Abstract:
Purpose:
– The purpose of this paper is to explore the factors which are crucial in determining the extent of financial inclusion in geographically remote areas. The study also aims to provide suggestive measures for banks to tap unexplored markets.
Design/methodology/approach:
– Primary data were collected via structured questionnaire from 411 households from the states of Assam and Meghalaya in north‐east India. Factors significantly contributing to inclusion were identified using a logistic regression model.
Findings:
– Level of financial inclusion in north‐east India remains very low. Income, financial information from various channels and awareness of self help groups (SHGs), and education are influential factors leading to inclusion. Nearness to post office banks increases the likelihood of inclusion. Factors like area terrain and receipt of government benefit individually do not facilitate inclusion. However, recipients of government benefits in plain areas show increased level of inclusion.

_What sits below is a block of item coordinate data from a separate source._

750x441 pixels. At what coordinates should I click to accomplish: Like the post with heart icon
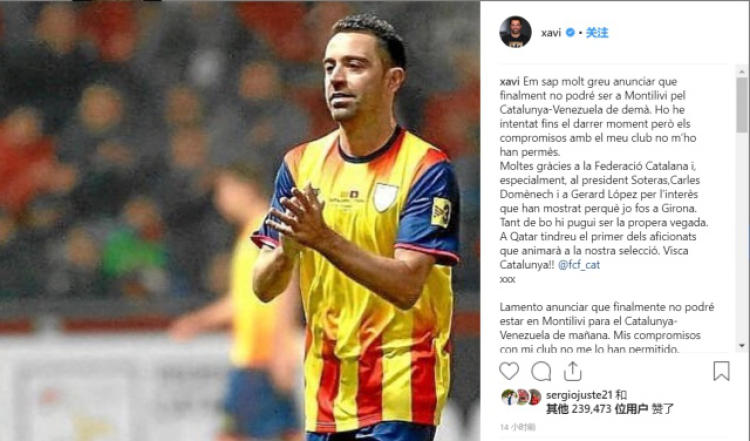pos(509,371)
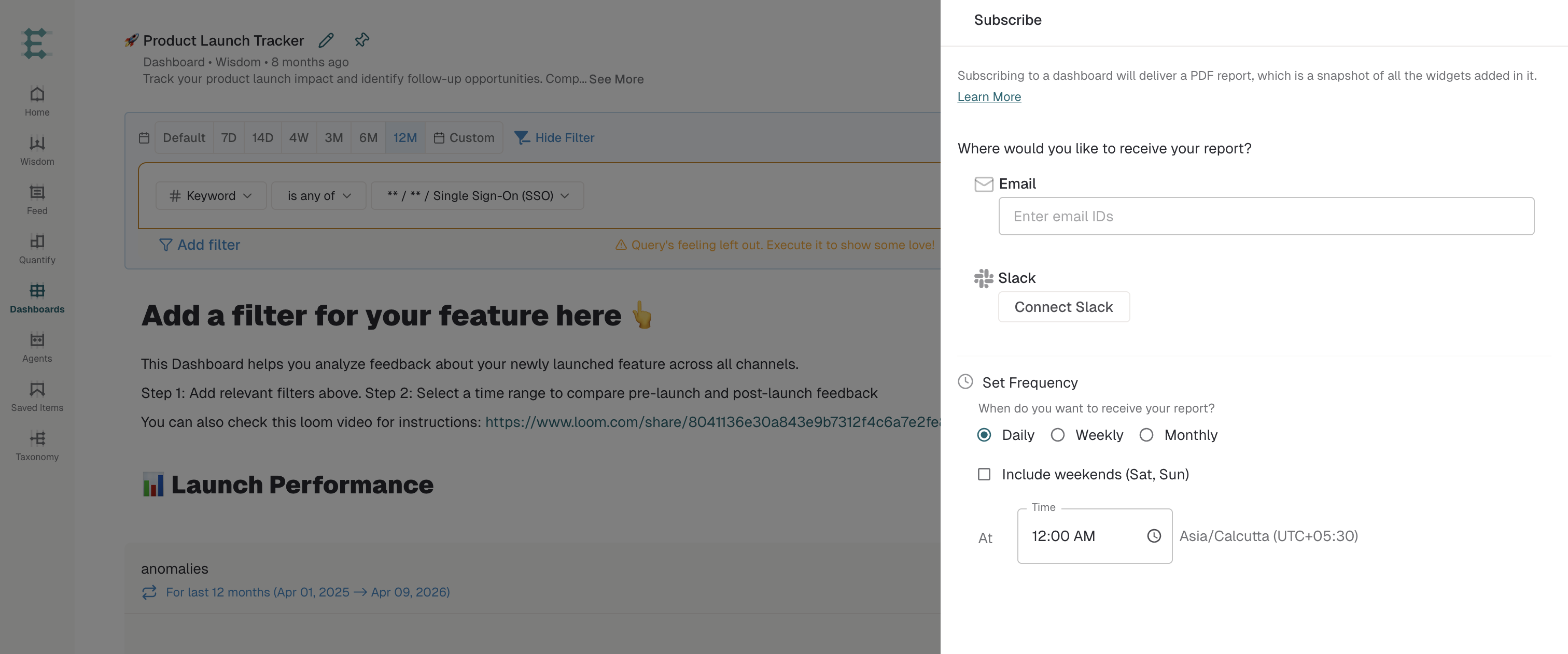Enable Include weekends checkbox
The image size is (1568, 654).
click(984, 474)
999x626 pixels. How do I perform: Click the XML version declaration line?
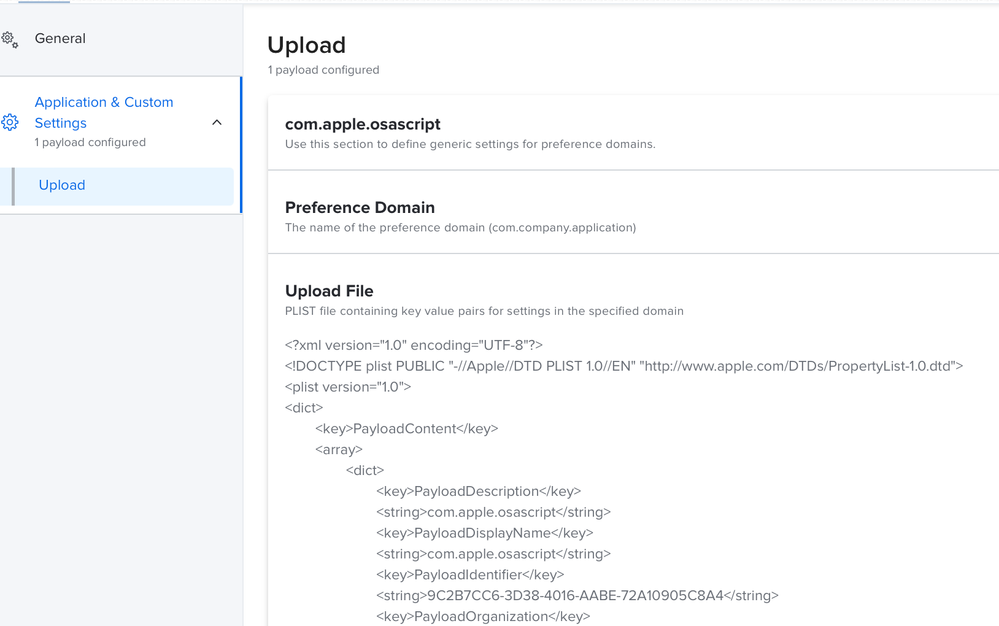coord(414,345)

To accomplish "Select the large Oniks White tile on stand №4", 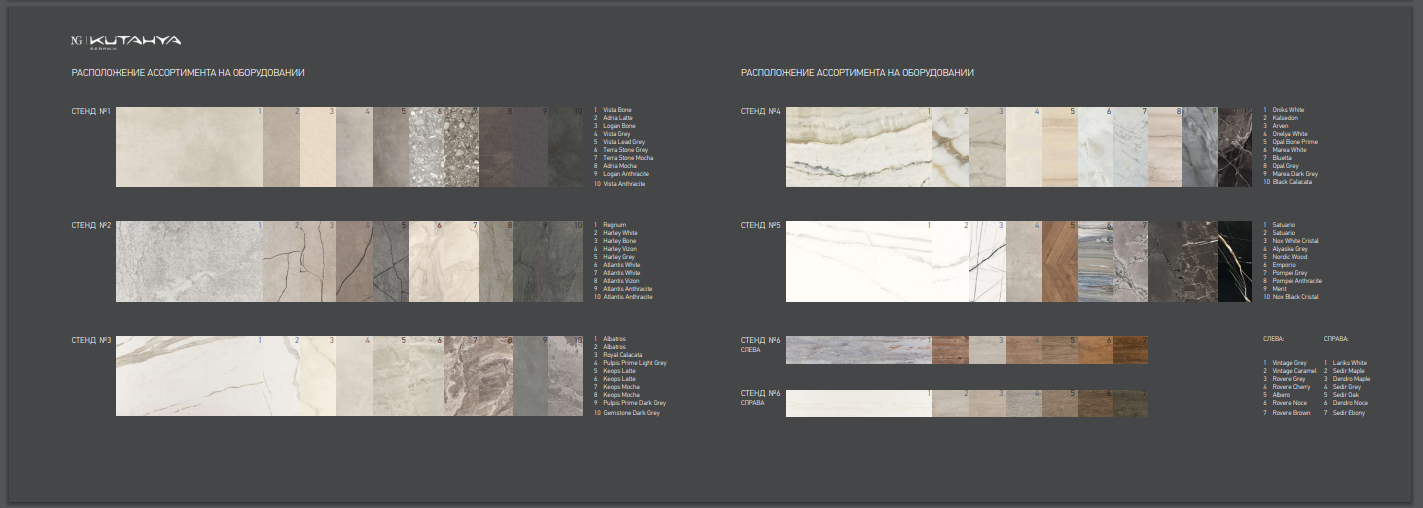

Research limitations/implications:
– The study was restricted to north‐east India, which limits the generalizability of the findings.
Practical implications:
– Banks and policy makers should work in close co‐ordination to spread financial information as those efforts are seen to directly impact inclusion, thereby providing new business opportunities to banks.
Originality/value:
– Using primary data, this study explores the potential predictors of financial inclusion in geographically remote areas. The study is unique in capturing the conditional relationships among variables which are bound to exist in real life scenarios. The findings of the paper are valuable for banks and policy makers.